Other relevant information
Overall, one can argue that these children have very diverse backgrounds. In particular, their parents come from various countries and cultures. I do not know any details about the socio-economic status of their parents, but these people live in a low-income neighborhood. Still, there are no behavioral issues that can undermine the development of children.
Introduction to the topic
Overall, the design of this classroom is based on the principle of inclusion. In other words, it is necessary to consider the needs of students who may differ in terms of their learning styles and language proficiency. Additionally, one should keep in mind that some of them can be affected by disabilities influencing their cognitive processes. In turn, a teacher should ensure that such pupils are not excluded from learning and communicative activities (McAllister & Maguire, 2012). Moreover, students can better acquire new skills if they can construct their learning activities independently (Puckett, 2013).

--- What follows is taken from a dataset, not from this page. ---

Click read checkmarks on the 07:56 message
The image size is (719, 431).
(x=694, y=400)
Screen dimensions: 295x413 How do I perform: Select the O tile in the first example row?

The desks of children will be placed right in the center of the room, and at least, four students will sit at each of these tables. So, children, who have shared interests, will be able to work together. In turn, the teacher’s table will be placed near their desks and the carpet area where children can play. So, the educator will be able to make timely interventions if they are necessary. This argument applies to those cases when one of the learners prevents other children from studying. Furthermore, there will be a cupboard with books, and a table will be placed nearby.
This part of the class can be called a reading corner. These resources will be essential for helping those learners whose reading skills are not sufficiently developed. Additionally, toys will be located near the carpet area so that children can find them as soon as possible. These playing activities can improve the socialization of ESL students. While designing this classroom, I relied on the premise that there are several types of intelligence that teachers should recognize (Puckett, 2013). In other words, learners can be skilled in different fields such as mathematics or drawing. So, the design should enable them to participate in the activities that best fit their interests and talents.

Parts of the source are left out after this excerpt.